Exercise prompt: To complete the exercise, write out all the data exactly.

┏━━

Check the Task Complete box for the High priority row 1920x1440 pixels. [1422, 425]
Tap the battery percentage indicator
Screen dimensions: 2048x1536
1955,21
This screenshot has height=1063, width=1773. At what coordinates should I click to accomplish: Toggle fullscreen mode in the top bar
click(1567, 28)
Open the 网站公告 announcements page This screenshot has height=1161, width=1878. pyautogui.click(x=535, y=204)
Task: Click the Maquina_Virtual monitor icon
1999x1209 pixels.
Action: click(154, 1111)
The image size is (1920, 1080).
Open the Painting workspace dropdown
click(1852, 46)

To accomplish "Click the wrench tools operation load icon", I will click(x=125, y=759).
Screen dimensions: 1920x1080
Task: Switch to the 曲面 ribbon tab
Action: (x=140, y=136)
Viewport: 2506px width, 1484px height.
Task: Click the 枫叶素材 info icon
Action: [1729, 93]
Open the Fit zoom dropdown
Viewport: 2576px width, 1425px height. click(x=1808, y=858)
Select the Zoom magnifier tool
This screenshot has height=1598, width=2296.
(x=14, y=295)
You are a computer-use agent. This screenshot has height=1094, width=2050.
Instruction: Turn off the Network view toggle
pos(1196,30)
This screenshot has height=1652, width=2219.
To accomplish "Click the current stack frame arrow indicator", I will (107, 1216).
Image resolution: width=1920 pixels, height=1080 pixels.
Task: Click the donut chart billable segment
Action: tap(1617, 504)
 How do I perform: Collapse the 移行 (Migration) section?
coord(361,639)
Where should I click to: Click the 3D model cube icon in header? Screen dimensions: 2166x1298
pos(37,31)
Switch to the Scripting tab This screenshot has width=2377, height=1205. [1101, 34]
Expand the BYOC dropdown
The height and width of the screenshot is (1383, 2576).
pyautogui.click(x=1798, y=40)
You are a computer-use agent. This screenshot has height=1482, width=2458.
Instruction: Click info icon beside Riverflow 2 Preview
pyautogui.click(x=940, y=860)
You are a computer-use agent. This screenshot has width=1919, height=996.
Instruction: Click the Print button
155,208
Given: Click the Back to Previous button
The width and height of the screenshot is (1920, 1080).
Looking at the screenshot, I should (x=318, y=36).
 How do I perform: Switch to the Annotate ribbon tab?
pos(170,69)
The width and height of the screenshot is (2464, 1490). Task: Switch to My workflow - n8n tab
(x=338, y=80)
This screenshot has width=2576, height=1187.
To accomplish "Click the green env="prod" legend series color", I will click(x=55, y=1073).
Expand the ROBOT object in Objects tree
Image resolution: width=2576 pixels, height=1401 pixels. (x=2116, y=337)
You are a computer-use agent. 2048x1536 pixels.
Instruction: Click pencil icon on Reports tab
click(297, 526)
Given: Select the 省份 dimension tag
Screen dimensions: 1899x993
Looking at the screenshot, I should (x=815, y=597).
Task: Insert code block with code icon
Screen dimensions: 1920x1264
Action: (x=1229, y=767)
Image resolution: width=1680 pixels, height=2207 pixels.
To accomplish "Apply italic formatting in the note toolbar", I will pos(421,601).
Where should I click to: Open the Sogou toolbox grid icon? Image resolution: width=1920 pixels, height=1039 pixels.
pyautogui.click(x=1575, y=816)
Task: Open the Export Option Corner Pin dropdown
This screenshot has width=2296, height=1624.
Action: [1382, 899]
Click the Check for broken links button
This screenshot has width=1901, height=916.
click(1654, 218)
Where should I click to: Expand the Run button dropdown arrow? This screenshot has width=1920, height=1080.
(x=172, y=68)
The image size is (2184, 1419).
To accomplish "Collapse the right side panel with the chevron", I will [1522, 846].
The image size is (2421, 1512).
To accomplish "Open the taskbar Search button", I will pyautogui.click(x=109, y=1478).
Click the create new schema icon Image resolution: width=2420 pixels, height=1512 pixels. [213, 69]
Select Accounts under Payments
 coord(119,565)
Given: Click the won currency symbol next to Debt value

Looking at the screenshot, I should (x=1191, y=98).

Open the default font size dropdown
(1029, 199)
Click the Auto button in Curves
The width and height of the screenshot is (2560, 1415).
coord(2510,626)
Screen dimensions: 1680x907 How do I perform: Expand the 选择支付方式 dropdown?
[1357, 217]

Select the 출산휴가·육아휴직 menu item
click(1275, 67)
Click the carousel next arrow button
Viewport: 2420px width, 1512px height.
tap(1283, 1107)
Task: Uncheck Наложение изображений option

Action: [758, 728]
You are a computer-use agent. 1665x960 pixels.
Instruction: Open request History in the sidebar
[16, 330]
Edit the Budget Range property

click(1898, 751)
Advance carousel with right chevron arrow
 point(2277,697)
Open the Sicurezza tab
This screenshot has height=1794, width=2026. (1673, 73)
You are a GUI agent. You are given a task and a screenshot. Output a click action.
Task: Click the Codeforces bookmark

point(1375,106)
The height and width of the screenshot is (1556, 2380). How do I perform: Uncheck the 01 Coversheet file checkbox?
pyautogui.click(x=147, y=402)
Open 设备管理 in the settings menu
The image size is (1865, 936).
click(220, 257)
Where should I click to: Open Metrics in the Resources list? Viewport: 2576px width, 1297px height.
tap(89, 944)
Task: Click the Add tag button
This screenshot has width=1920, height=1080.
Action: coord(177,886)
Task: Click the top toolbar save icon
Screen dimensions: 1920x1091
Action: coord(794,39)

┗━━

Answer:
Check the Task Complete box for the High priority row 1920x1440 pixels. [1422, 425]
Tap the battery percentage indicator
Screen dimensions: 2048x1536
1955,21
This screenshot has height=1063, width=1773. At what coordinates should I click to accomplish: Toggle fullscreen mode in the top bar
click(1567, 28)
Open the 网站公告 announcements page This screenshot has height=1161, width=1878. pyautogui.click(x=535, y=204)
Task: Click the Maquina_Virtual monitor icon
1999x1209 pixels.
Action: click(154, 1111)
The image size is (1920, 1080).
Open the Painting workspace dropdown
click(1852, 46)

To accomplish "Click the wrench tools operation load icon", I will click(x=125, y=759).
Screen dimensions: 1920x1080
Task: Switch to the 曲面 ribbon tab
Action: (x=140, y=136)
Viewport: 2506px width, 1484px height.
Task: Click the 枫叶素材 info icon
Action: [1729, 93]
Open the Fit zoom dropdown
Viewport: 2576px width, 1425px height. click(x=1808, y=858)
Select the Zoom magnifier tool
This screenshot has height=1598, width=2296.
(x=14, y=295)
You are a computer-use agent. This screenshot has height=1094, width=2050.
Instruction: Turn off the Network view toggle
pos(1196,30)
This screenshot has height=1652, width=2219.
To accomplish "Click the current stack frame arrow indicator", I will (107, 1216).
Image resolution: width=1920 pixels, height=1080 pixels.
Task: Click the donut chart billable segment
Action: tap(1617, 504)
 How do I perform: Collapse the 移行 (Migration) section?
coord(361,639)
Where should I click to: Click the 3D model cube icon in header? Screen dimensions: 2166x1298
pos(37,31)
Switch to the Scripting tab This screenshot has width=2377, height=1205. [1101, 34]
Expand the BYOC dropdown
The height and width of the screenshot is (1383, 2576).
pyautogui.click(x=1798, y=40)
You are a computer-use agent. This screenshot has height=1482, width=2458.
Instruction: Click info icon beside Riverflow 2 Preview
pyautogui.click(x=940, y=860)
You are a computer-use agent. This screenshot has width=1919, height=996.
Instruction: Click the Print button
155,208
Given: Click the Back to Previous button
The width and height of the screenshot is (1920, 1080).
Looking at the screenshot, I should (x=318, y=36).
 How do I perform: Switch to the Annotate ribbon tab?
pos(170,69)
The width and height of the screenshot is (2464, 1490). Task: Switch to My workflow - n8n tab
(x=338, y=80)
This screenshot has width=2576, height=1187.
To accomplish "Click the green env="prod" legend series color", I will click(x=55, y=1073).
Expand the ROBOT object in Objects tree
Image resolution: width=2576 pixels, height=1401 pixels. (x=2116, y=337)
You are a computer-use agent. 2048x1536 pixels.
Instruction: Click pencil icon on Reports tab
click(297, 526)
Given: Select the 省份 dimension tag
Screen dimensions: 1899x993
Looking at the screenshot, I should (x=815, y=597).
Task: Insert code block with code icon
Screen dimensions: 1920x1264
Action: (x=1229, y=767)
Image resolution: width=1680 pixels, height=2207 pixels.
To accomplish "Apply italic formatting in the note toolbar", I will pos(421,601).
Where should I click to: Open the Sogou toolbox grid icon? Image resolution: width=1920 pixels, height=1039 pixels.
pyautogui.click(x=1575, y=816)
Task: Open the Export Option Corner Pin dropdown
This screenshot has width=2296, height=1624.
Action: [1382, 899]
Click the Check for broken links button
This screenshot has width=1901, height=916.
click(1654, 218)
Where should I click to: Expand the Run button dropdown arrow? This screenshot has width=1920, height=1080.
(x=172, y=68)
The image size is (2184, 1419).
To accomplish "Collapse the right side panel with the chevron", I will [1522, 846].
The image size is (2421, 1512).
To accomplish "Open the taskbar Search button", I will pyautogui.click(x=109, y=1478).
Click the create new schema icon Image resolution: width=2420 pixels, height=1512 pixels. [213, 69]
Select Accounts under Payments
 coord(119,565)
Given: Click the won currency symbol next to Debt value

Looking at the screenshot, I should (x=1191, y=98).

Open the default font size dropdown
(1029, 199)
Click the Auto button in Curves
The width and height of the screenshot is (2560, 1415).
coord(2510,626)
Screen dimensions: 1680x907 How do I perform: Expand the 选择支付方式 dropdown?
[1357, 217]

Select the 출산휴가·육아휴직 menu item
click(1275, 67)
Click the carousel next arrow button
Viewport: 2420px width, 1512px height.
tap(1283, 1107)
Task: Uncheck Наложение изображений option

Action: [758, 728]
You are a computer-use agent. 1665x960 pixels.
Instruction: Open request History in the sidebar
[16, 330]
Edit the Budget Range property

click(1898, 751)
Advance carousel with right chevron arrow
 point(2277,697)
Open the Sicurezza tab
This screenshot has height=1794, width=2026. (1673, 73)
You are a GUI agent. You are given a task and a screenshot. Output a click action.
Task: Click the Codeforces bookmark

point(1375,106)
The height and width of the screenshot is (1556, 2380). How do I perform: Uncheck the 01 Coversheet file checkbox?
pyautogui.click(x=147, y=402)
Open 设备管理 in the settings menu
The image size is (1865, 936).
click(220, 257)
Where should I click to: Open Metrics in the Resources list? Viewport: 2576px width, 1297px height.
tap(89, 944)
Task: Click the Add tag button
This screenshot has width=1920, height=1080.
Action: coord(177,886)
Task: Click the top toolbar save icon
Screen dimensions: 1920x1091
Action: coord(794,39)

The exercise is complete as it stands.